Booth Id:
BMED029
Category:
Biomedical and Health Sciences
Year:
2018
Finalist Names:
Raju, Srikrishnan (School: Lakeside High School)
Abstract:
Sepsis affects microcirculation and tissue perfusion leading to tissue hypoxia and multiple organ dysfunction. Red blood cells (RBCs) play the critical role of tissue oxygenation, thus functional changes in RBCs influence the outcome following sepsis. RBCs are easily deformable facilitating trafficking through capillaries; RBC rigidity adversely affects tissue oxygenation. The purpose of this project was to determine RBC deformability in a murine model of polymicrobial sepsis through a method using laser diffraction and microfluidics, and to identify the causative factor for RBC deformability in the plasma. The project tested the hypothesis that sepsis induces a decrease in RBC deformability and that plasma factors are important in imparting rigidity to the RBCs. Blood and tissue samples from mice subjected to the cecal ligation and puncture (CLP) model of sepsis were used. RBC deformability was tested using Rheoscan-D under shear stress of 0-20 Pascals.
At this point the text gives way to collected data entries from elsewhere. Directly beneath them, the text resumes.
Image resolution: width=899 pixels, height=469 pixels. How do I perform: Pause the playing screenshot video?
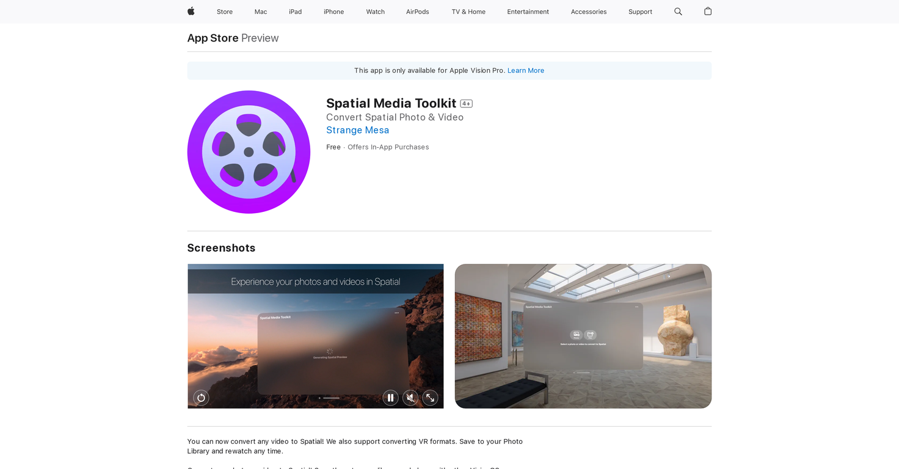point(390,398)
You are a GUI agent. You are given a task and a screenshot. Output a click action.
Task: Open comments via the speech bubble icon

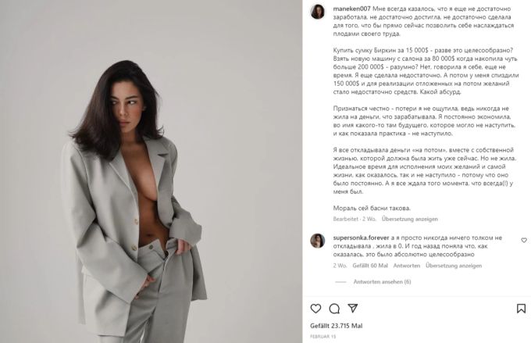(x=334, y=309)
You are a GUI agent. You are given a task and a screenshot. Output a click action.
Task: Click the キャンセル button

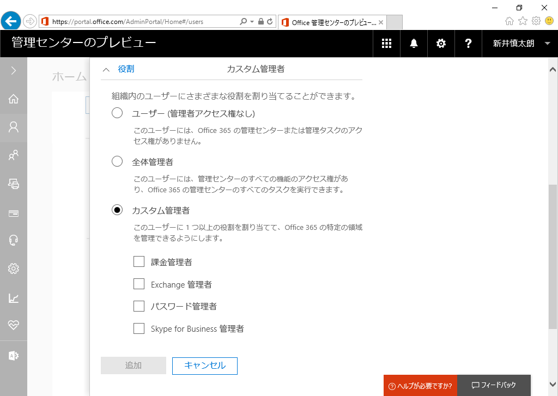click(204, 365)
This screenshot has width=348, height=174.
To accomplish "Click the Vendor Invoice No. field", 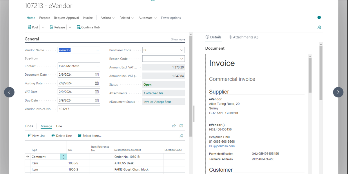I will click(x=79, y=109).
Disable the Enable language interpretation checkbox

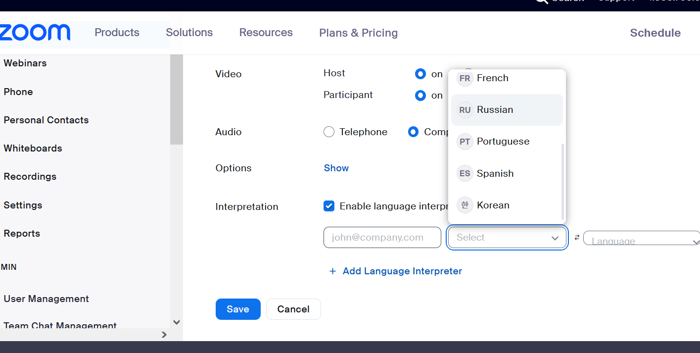[329, 205]
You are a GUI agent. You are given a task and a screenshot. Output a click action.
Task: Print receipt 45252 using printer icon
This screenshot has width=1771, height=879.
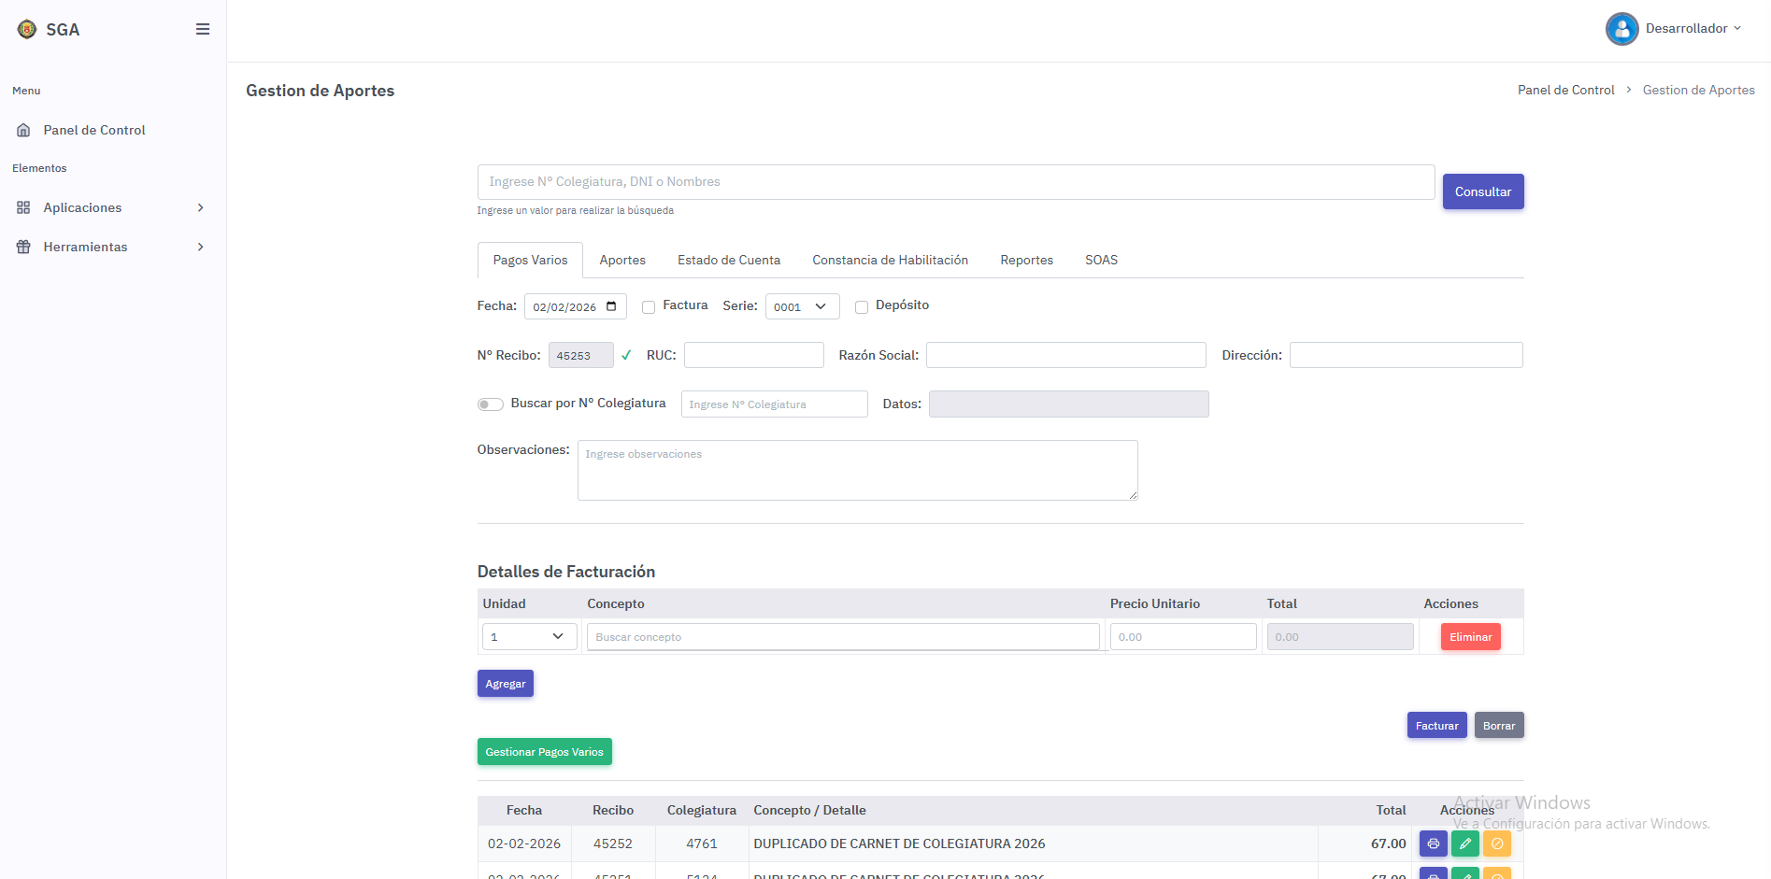tap(1433, 844)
Normal RBCs were treated with plasma exosome-enriched extracellular vesicles and the effect on RBC deformability was determined. miRNA expression levels in exosomes were compared between sham and CLP-operated mice. The experiments demonstrated a significant decrease in RBC deformability following sepsis at shear pressure of 3 Pascals. RBC deformability recovered in sham operated mice by the third day, but not in CLP mice. Exosomes from CLP mice significantly decreased deformability of RBCs. miRNAs in the exosomes of sham and sepsis mice revealed a significant difference in expression profile. In conclusion, RBC deformability was decreased in sepsis, the acquired rigidity may have an adverse effect on microcirculation. Furthermore, exosomal vesicles were found to be a causative factor in reducing RBC deformability.